Crossroads Capital, a tiny BDC once targeting pre-IPO equity, announced this week it would liquidate its investment portfolio and distribute cash to shareholders.

This news comes after activist Bulldog Investors became the largest shareholder of the company, previously called BDCA Venture. BDCA Venture changed its name from Keating Capital in July 2014.

Crossroads Capital’s investments are in preferred stock, common stock, subordinated convertible bridge notes, subordinated secured notes, and equity warrants, although under previous management the company made an eleventh-hour attempt to switch to a debt strategy.

However, as of Jan. 25, the company’s investment strategy became “preservation of capital and maximization of shareholder value,” and will immediately pursue a sale of investments.

The plan to liquidate “was made after considerable analysis, review and deliberation. Both management and the board believe this is the most efficient way to deliver the company’s underlying value to our shareholders,” a Jan. 25 statement said.

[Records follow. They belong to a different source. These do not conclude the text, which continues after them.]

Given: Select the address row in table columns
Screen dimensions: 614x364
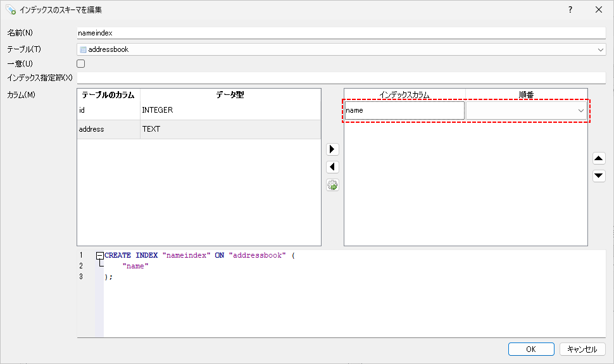Looking at the screenshot, I should [108, 129].
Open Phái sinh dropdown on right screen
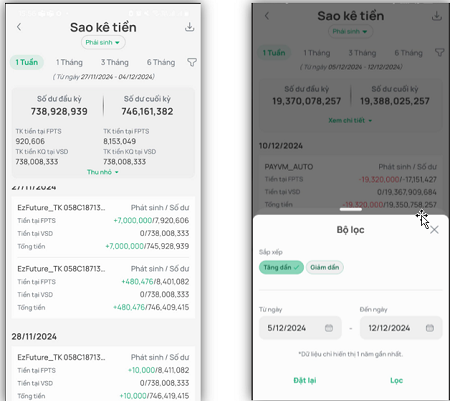The height and width of the screenshot is (401, 450). coord(350,32)
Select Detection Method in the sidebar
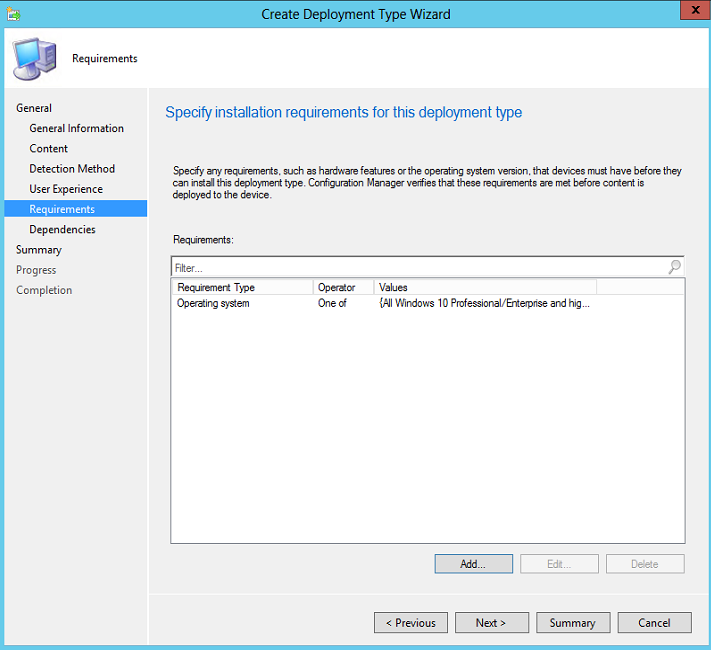This screenshot has height=650, width=711. pos(72,169)
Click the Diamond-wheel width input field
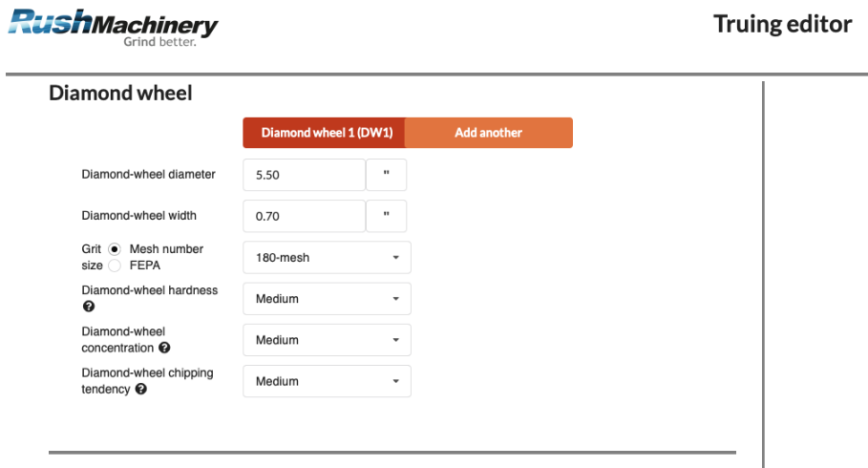 [304, 216]
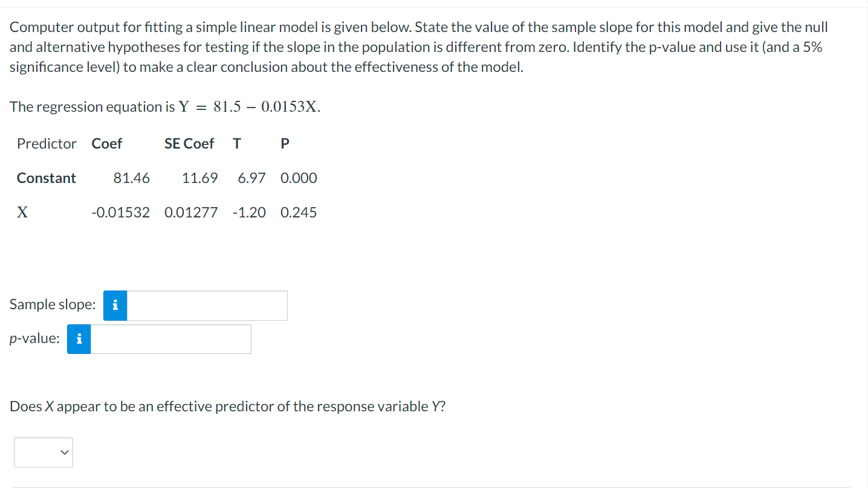Click the "Does X appear" question text

click(227, 406)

Among the investments in the portfolio as of Sept. 30 are social media content company Mode Media, ecommerce network Deem, online dating company Zoosk, software company Centrify, renewable oils company Agilyx, human resources software company SilkRoad, waste management company Harvest Power, and solar thermal energy company BrightSource Energy.

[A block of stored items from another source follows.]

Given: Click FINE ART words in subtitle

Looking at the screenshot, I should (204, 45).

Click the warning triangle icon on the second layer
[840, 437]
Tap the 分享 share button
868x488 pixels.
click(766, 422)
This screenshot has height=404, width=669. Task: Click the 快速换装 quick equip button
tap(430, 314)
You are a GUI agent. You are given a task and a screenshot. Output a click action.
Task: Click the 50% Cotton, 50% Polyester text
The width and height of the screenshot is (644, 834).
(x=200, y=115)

Net assets totaled $54.5 million as of Sept. 30, 2015, or $5.63 per share, consisting of 12 portfolio company investments with a fair value of $39 million and cash and cash equivalents of $16.2 million. Shares in Crossroads Capital, which trade on Nasdaq as XRDC, closed at $2.10 yesterday.

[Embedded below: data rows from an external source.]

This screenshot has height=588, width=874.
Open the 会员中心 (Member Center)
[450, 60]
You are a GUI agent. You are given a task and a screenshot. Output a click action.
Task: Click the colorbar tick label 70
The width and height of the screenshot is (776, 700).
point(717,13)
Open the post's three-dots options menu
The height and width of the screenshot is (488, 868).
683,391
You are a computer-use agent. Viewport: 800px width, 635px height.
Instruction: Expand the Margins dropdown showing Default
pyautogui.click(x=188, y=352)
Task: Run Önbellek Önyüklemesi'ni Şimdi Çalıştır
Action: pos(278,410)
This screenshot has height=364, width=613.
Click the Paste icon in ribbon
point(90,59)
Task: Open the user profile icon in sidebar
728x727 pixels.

In September 2014, the company’s previous board approved a change in strategy to focus on debt of private companies, moving away from venture equity. The change was part of then-management’s attempt to reduce the company’s stock discount to NAV.

But this plan was too little, too late, for some.

In May, Bulldog Investors filed a proxy statement soliciting support for a plan to elect its own board members, terminate an external management agreement with BDCA Adviser, and pursue a plan to maximize shareholder value through liquidation, a sale, or a merger.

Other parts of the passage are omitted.